Asking for Transformed Lives


The longer I live the more certain I become that we need transforming grace. Divine grace. Grace that beckons our feeble lives from the dregs of sin and imparts eternal hope. Grace that is found in the crucified and risen Jesus. The road to deliverance and the pathway to renewal begin here and nowhere else.

Spiritual renewal, however, is not limited to the initial steps of faith—what we commonly call “conversion.” The follower of Christ continues to receive God’s transformation. In other words, beyond the initial step of faith, renewal includes ongoing encounters with the living God. Fresh, disturbing, inspiring, inconvenient—these are some words that may describe such moments. Here is how Blaise Pascal (1623-1662) portrayed one of his post-conversion encounters:


God of Abraham, God of Isaac, God of Jacob, not of philosophers and scholars

Certainty, certainty, heartfelt, joy, peace.

God of Jesus Christ.

God of Jesus Christ.

My God and your God.

“Thy God shall be my God.”

The world forgotten, and everything except God.

So precious was this divine visit that Pascal sewed the parchment record of the above into the lining of his coat—and into every new coat that he wore for the rest of his life. This extraordinary encounter transformed him.

Why did Pascal carry the record of his experience? I’m not sure that we have a conclusive answer, but I suspect that it had something to do with a desire to remember God’s presence and power. In keeping with Jesus’ promise, “I am with you always, even unto the end of the age,” we don’t serve an aloof deity who ignores his children. Just the opposite. God delights in transforming lives.

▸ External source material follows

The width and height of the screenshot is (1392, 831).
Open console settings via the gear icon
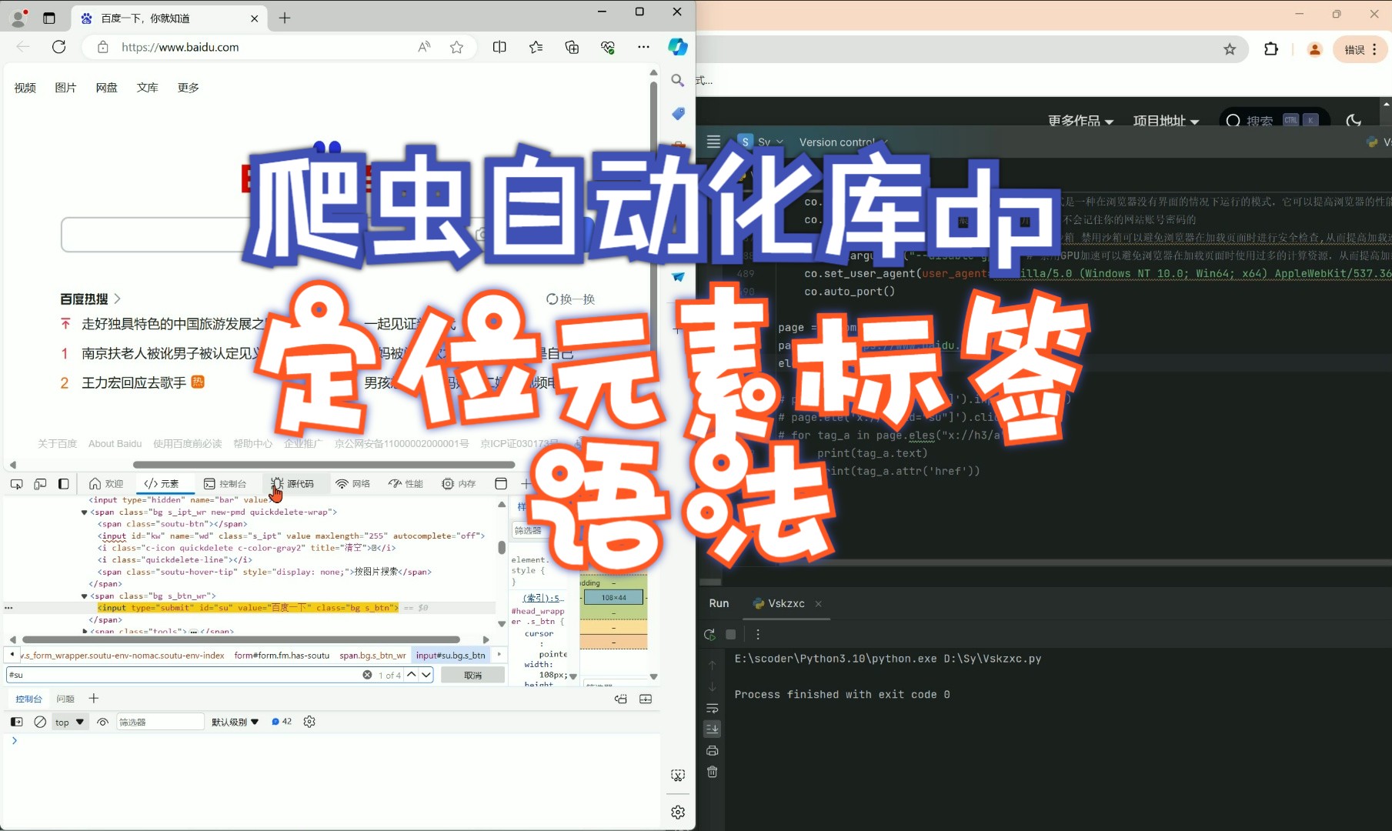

Think of it this way… what caused a bunch of first-century Jews to boldly declare the death and resurrection of God’s Son? What sort of event must have happened for them to announce that they had beheld the Lord living among them, that the great reversal of sin and death had begun, that God’s kingdom was now in principle established, that the Almighty was pouring out his Spirit upon every tribe, tongue, and nation, and that a new day had dawned? How can one begin to explain such marvelous activity apart from an ongoing divine encounter?

Because it is not merely in the past where Christ transforms lives, but also in the present, New Covenant Church is dedicating herself to a renewed pursuit of God in this season. As a rallying point we have chosen the title, “Asking for Transformed Lives.” By this we mean to say that we are more deeply investing ourselves in prayer. “Asking.” And our particular appeal is for God to transform lives—our own lives and those of our neighbors and friends who do not yet know Christ.

Please join us for a Community Chat in our fellowship hall (lower level) following the morning service on Sunday January 31 where Pastors Castaldo and Fulton will communicate more particulars about this emphasis, explaining how Isaiah’s prophetic vision (ch. 6) outlines the values by which we intend to proceed in the coming months. Finally, please pray that we would have the posture of humility and faith that appropriately precedes the transforming presence of God.